What the task requires:
When you reach the line containing "Switch to the Pending tab" in the records below, start copying exactly, and stop once you have copied the line containing "Image resolution: width=644".
** Provided data follows **
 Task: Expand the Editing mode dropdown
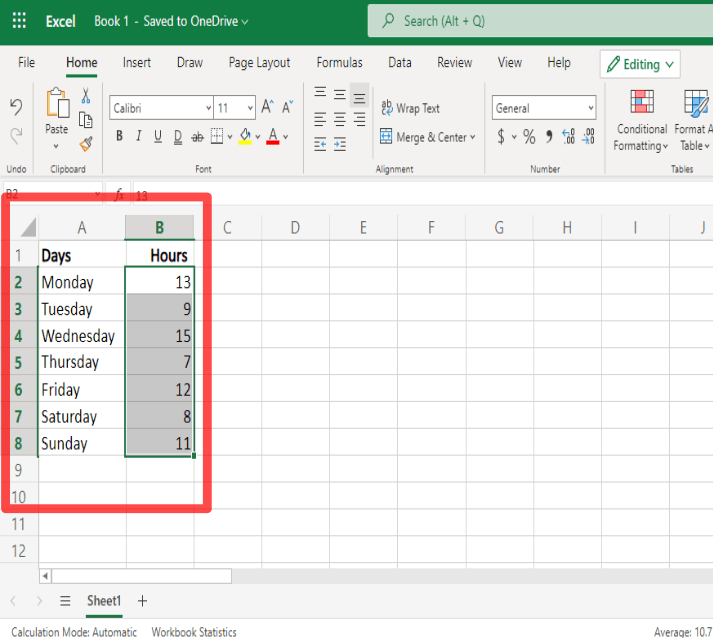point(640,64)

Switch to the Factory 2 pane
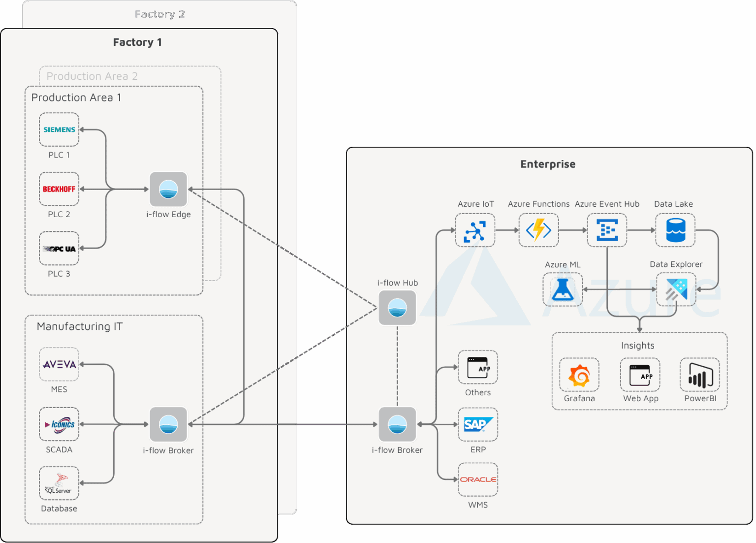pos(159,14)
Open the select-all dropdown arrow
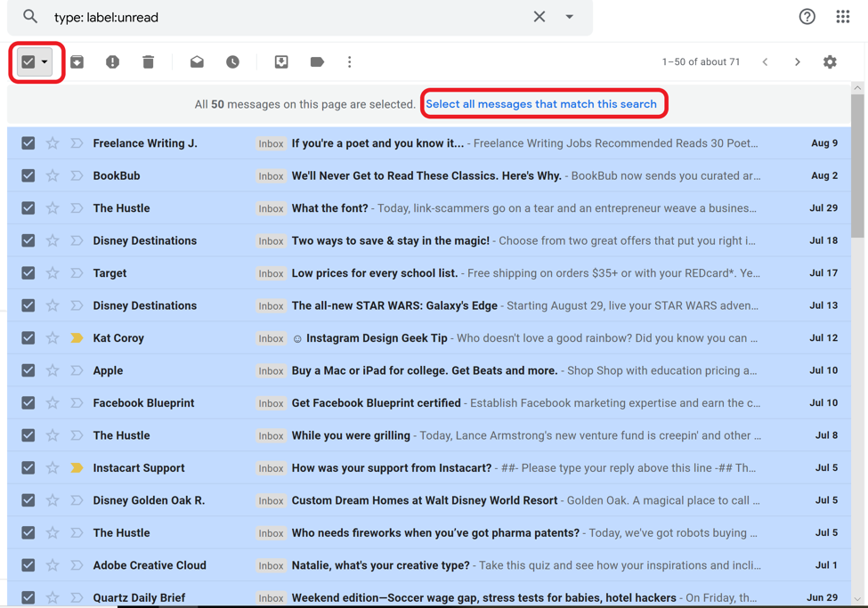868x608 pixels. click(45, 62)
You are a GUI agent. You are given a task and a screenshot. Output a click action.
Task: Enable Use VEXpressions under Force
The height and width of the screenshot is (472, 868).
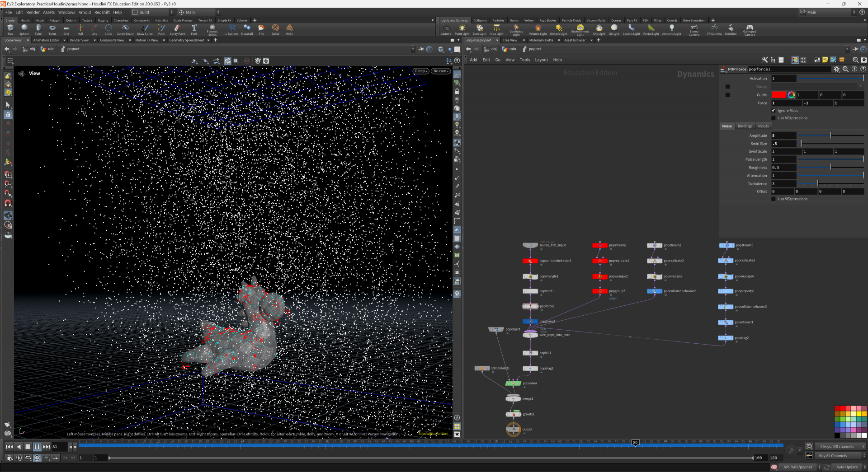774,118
** End of Provided data **
** Provided data follows **
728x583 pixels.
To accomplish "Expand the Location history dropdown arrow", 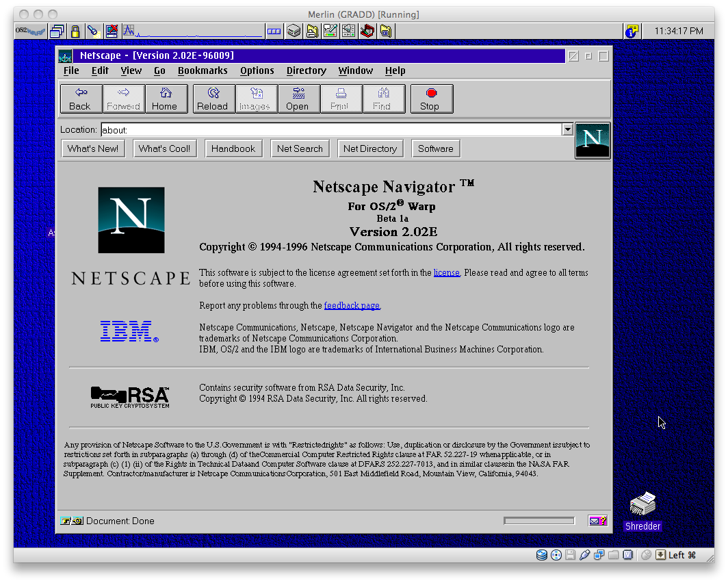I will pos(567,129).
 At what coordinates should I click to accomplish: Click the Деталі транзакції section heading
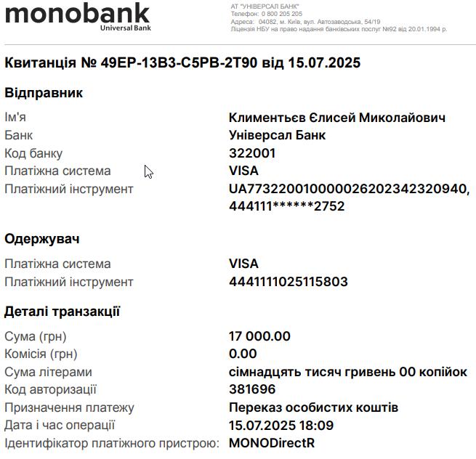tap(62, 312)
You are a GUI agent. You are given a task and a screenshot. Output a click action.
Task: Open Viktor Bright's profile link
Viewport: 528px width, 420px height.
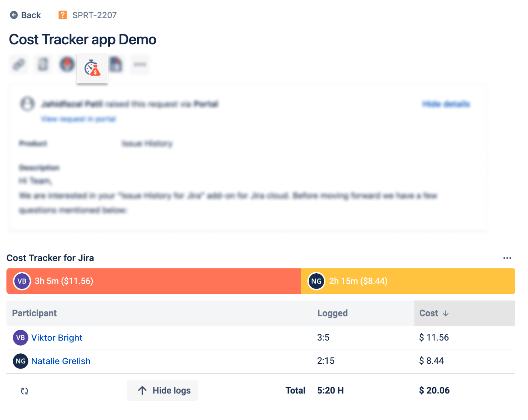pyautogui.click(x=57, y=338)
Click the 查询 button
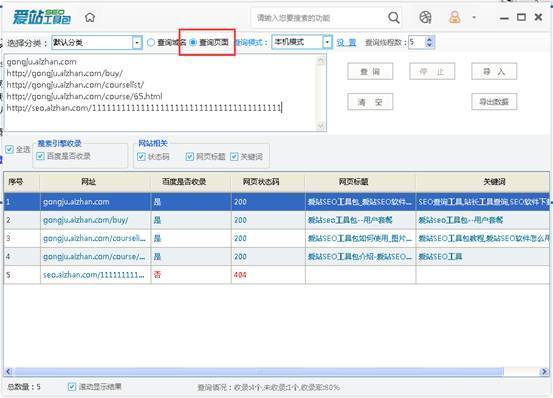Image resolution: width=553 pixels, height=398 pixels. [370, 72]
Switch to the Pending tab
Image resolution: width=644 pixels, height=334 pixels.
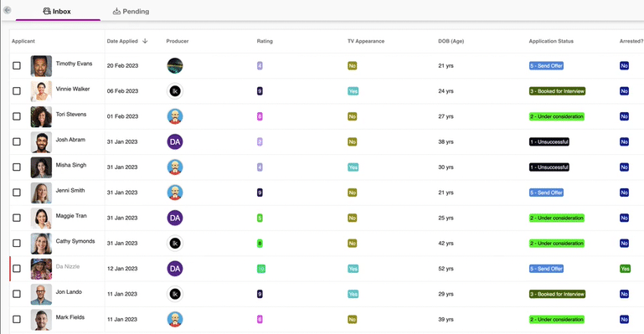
** End of Provided data **
** Provided data follows **
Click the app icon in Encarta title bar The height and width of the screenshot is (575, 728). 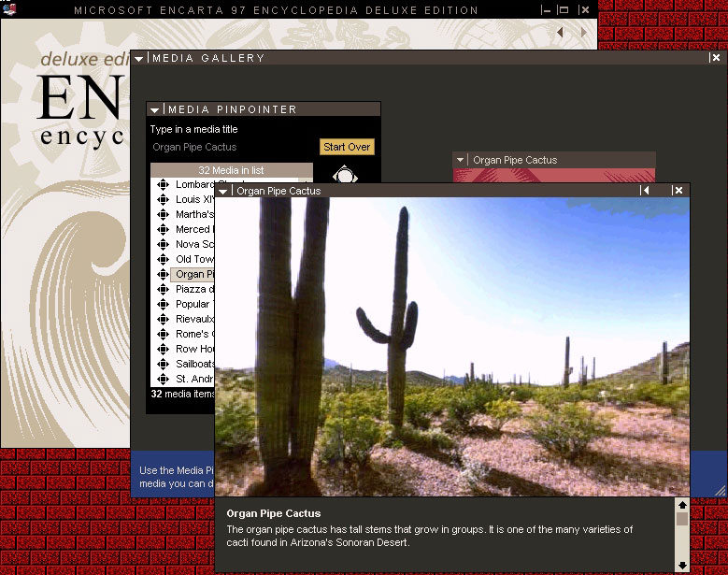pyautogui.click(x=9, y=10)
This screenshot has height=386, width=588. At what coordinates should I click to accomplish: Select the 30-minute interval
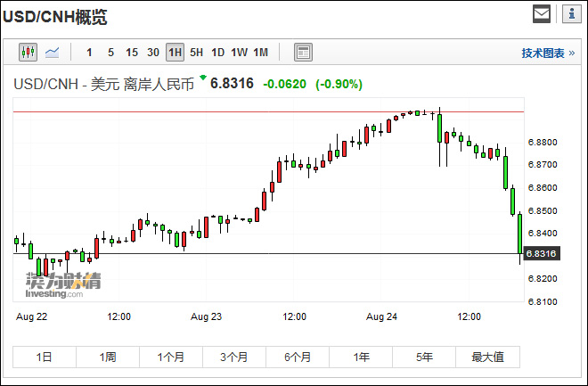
** End of Provided data **
Answer to this exercise:
Switch to the Pending tab
Image resolution: width=644 pixels, height=334 pixels.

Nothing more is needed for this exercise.